Ese día tenía que regresar después del almuerzo al trabajo. Pero eso poco me importo, la rutina del día y las ocupaciones diarias de la vida me dejan sin tiempo para ver a mi abuela más seguido. Ese día era la única oportunidad que tenía de verla y escucharla hablar era un lujo que no podía darme todos los días. Por lo tanto respire y respondí muy despacio mientras imaginaba y recordaba cada palabra que decía.

––No, pero mi alegría es oir el sonido de sus labios en mis mejillas ––presionaba suavemente los dientes a mi labio inferior a medida que terminaba de responderle––. Eso es suficiente.
––Veo que no hay mucho que decidir entonces, estás enamorada.
––No estoy segura de eso y menos si el lo está. Nunca ha dicho nada abiertamente ––ahora era yo la que miraba fijamente las flores–– de algo sí estoy convencida y es que su sonrisa tan genuina me toca el alma.

El atardecer empezaba a aparecer  y con el, mis ganas de verle otra vez.

––En vano trato de evadir su voz si lo escucho cuando lo leo.
––Bueno entonces es cuestión de tiempo. Estoy seguro el siente lo mismo.
––¿Cómo saberlo? ––pregunte consternada.
––¿Qué es lo que sabes? ––mi abuela tenía la costumbre de responder con una pregunta.
––Solo sé que cuando me abraza al despedirse, lo hace en silencio y sin pausas. Aunque sea por un instante.
––Eso es todo lo que tienes que saber por ahora querida ––sus pequeñas manos arrugadas acariciaban mi rostro.

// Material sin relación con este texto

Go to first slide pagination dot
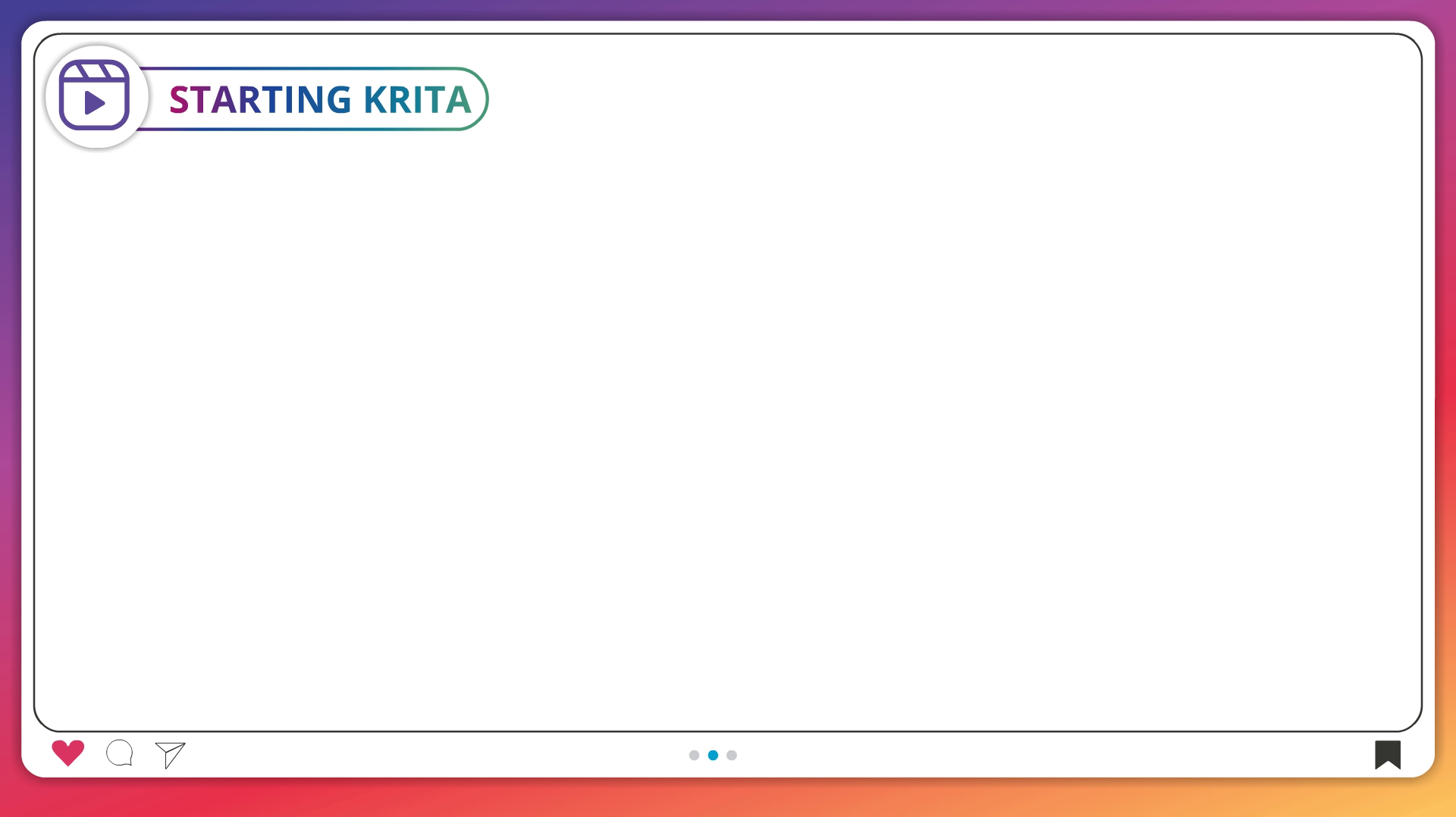The width and height of the screenshot is (1456, 817). pos(694,755)
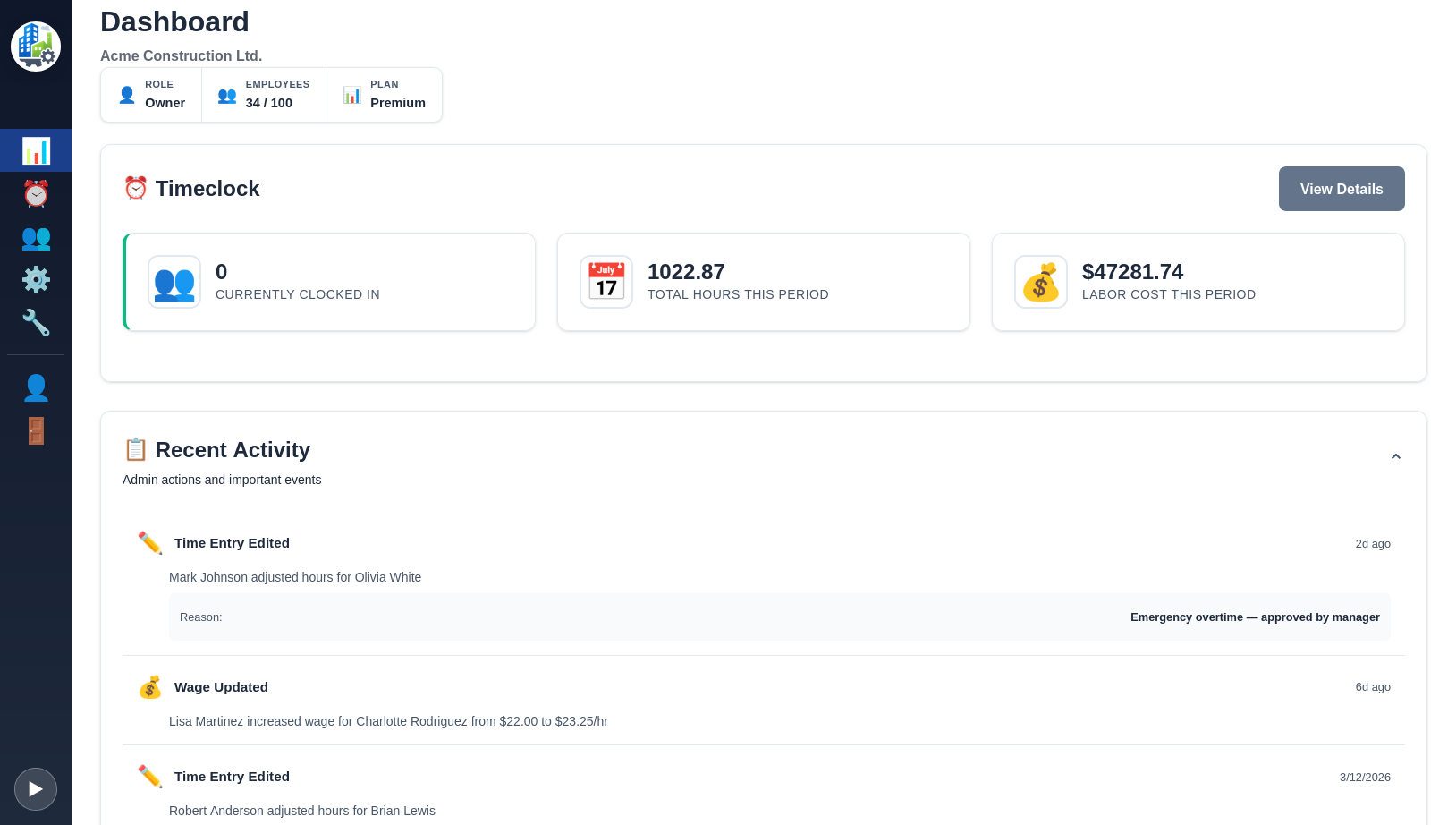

Quería saber más, pero eso es todo lo que tengo por ahora. Las personas del vivero empezaban a abandonar el lugar y allí estaba sentada sintiendo como tocaba las nubes con los pies sobre la tierra.


––Hay mil ventanas para inventarse una vida juntos. Por ahora solo sonríe. Él está sentado en la otra esquina de tu sonrisa y viene hacia a tí.

Ya era tarde. El vivero estaba apunto de cerrar y yo ya llevaba a casa las flores que necesitaba.